Another interesting finding was that regardless of treatment (CON or BFR), females (~82%) exhibited higher N-EMGRMS values than males (~69%) during the steady segment of the isometric trapezoidal muscle action (Fig. 4), suggesting that greater muscle excitation was necessary to match the targeted force. Muscle excitation to the MU pool will adjust in response to MU force twitches when producing a desired muscle force output (Contessa and Luca 2013; De Luca and Contessa 2015; Trevino et al. 2022). In addition, previous studies have indicated that larger MUs produce greater force twitches (Milner-Brown et al. 1973; Goldberg and Derfler 1977; De Luca and Hostage 2010; Olson et al. 1968), and that the BB for males have greater muscle cross-sectional areas and larger mean muscle fiber sizes (Miller et al. 1993; Nonaka et al. 2006). In the current study, the mCSA of the BB for the males was roughly double that of the females. Therefore, it is plausible that our sex-related discrepancies for N-EMGRMS could be due to smaller MUs and muscle fibers for the females (Trevino et al. 2019; Miller et al. 1993; Simoneau and Bouchard 1989; Olmos et al. 2023b), resulting in greater recruitment of additional higher threshold MUs and greater firing rates of active MUs to compensate for smaller MU force twitches when modulating force. Future research should examine single MU firing rate and recruitment patterns of the BB between males and females at high-load targeted forces.

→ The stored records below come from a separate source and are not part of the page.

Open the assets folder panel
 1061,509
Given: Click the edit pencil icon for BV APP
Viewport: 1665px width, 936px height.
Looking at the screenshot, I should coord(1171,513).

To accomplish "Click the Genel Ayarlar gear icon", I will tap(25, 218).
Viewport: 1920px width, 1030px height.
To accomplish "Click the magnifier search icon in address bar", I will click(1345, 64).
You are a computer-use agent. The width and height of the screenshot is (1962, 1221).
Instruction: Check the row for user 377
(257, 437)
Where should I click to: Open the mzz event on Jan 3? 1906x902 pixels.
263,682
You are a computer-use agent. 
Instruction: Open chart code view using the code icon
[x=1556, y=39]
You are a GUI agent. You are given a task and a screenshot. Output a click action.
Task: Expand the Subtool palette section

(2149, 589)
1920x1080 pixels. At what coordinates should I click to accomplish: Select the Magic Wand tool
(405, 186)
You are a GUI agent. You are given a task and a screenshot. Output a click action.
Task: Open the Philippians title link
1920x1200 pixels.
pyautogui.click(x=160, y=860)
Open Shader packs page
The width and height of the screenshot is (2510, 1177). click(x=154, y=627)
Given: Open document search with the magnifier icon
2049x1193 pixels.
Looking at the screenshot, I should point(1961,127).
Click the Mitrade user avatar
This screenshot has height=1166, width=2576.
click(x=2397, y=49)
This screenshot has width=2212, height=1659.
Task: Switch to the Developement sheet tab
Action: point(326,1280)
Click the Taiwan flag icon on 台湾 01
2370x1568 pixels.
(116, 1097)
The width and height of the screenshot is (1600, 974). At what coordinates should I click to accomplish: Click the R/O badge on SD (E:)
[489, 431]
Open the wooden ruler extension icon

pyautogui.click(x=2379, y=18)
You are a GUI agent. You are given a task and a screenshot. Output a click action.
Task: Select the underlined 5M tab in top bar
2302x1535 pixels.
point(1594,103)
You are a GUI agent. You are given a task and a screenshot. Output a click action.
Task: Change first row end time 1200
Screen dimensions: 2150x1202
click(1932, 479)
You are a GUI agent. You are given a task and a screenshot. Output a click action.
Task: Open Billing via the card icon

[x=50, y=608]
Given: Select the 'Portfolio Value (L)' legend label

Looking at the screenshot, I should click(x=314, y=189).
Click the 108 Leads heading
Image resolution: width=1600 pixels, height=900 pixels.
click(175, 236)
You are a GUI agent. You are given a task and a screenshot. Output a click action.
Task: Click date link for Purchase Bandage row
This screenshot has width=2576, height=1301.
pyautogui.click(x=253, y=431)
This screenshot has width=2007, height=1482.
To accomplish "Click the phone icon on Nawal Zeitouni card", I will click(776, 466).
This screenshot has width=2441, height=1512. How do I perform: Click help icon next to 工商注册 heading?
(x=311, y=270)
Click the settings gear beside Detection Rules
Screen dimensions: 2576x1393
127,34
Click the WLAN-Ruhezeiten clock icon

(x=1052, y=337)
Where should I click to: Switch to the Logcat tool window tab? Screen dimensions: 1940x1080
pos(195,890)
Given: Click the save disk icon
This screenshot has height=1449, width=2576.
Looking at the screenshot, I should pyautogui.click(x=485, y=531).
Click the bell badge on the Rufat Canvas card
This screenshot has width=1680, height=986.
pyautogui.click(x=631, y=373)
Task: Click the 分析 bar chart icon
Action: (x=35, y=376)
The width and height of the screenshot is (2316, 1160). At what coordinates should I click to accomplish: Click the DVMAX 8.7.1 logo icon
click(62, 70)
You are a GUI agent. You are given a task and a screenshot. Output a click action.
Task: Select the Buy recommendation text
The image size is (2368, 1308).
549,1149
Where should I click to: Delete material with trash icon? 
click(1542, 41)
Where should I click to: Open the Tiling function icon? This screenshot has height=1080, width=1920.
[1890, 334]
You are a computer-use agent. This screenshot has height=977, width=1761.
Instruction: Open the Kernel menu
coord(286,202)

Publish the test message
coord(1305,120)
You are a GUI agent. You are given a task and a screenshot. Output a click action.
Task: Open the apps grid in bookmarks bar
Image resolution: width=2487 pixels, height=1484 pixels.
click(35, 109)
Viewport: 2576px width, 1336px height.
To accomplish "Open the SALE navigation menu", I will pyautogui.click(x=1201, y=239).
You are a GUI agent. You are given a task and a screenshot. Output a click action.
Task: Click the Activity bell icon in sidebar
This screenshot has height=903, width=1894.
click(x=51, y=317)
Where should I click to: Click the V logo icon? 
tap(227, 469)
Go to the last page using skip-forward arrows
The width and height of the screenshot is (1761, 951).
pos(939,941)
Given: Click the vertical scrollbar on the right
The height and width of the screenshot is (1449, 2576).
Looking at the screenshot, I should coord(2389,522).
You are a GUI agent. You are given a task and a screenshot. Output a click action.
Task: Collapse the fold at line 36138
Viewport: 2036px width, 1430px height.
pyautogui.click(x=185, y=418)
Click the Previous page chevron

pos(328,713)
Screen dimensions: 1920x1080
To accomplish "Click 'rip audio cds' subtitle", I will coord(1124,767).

A limitation of the current study is the lack of muscle architectural imaging during the muscle actions. EMGRMS–force relationships can be influenced by force–fascicle length relationships (de Brito Fontana and Herzog 2016); therefore, it is possible that cuff inflation may have affected fascicle shortening and lengthening during the increasing and decreasing segments of the isometric trapezoidal template, respectively. In addition, physical compression of the muscle belly from the inflated cuff may have reduced the force generating capabilities of the elbow flexors (de Brito Fontana et al. 2018), requiring greater effort to match the relative load during the BFR treatment.

Conclusions

In summary, this is the first study to demonstrate BFR influences motor control strategies during a single, high-load isometric muscle action. The greater b terms (i.e., slope) during the linearly increasing segment and N-EMGRMS at steady force with the BFR treatment may suggest the additional recruitment of higher threshold MUs to match the targeted force. In addition, BFR resulted in muscle action-related differences during the isometric trapezoidal muscle action, such as decreases and increases for the slope and gain of the EMGRMS–force relationships during the linearly decreasing- in comparison to the linearly increasing segment, respectively. The findings suggest that it may be beneficial to utilize BFR during a high-load muscle action(s) with a controlled tempo during resistance training or clinical settings to potentially recruit additional higher threshold MUs compared to non-BFR exercise. It is reported that higher threshold MUs experience greater atrophy and denervation with aging/disuse compared to lower threshold MUs (Inns et al. 2022; Sterczala et al. 2018; Lexell et al. 1988). Therefore, using high isometric load exercise with BFR in rehabilitation settings may be more practical than traditional exercise, as isometric training is a common method for the rehabilitation process when mobility is limited (Maestroni et al. 2020; De Ruiter et al. 2005; Bandy and Hanten 1993). Additionally, there were sex-related differences for N-EMGRMS at steady force, regardless of treatment, suggesting that females recruited a greater percentage of the MU pool to complete the same relative load. Future research should investigate if a resistance training program for females can reduce the amount of necessary muscle excitation (N-EMGRMS) during high-load efforts, as this may be beneficial for activities of daily living/occupational performance.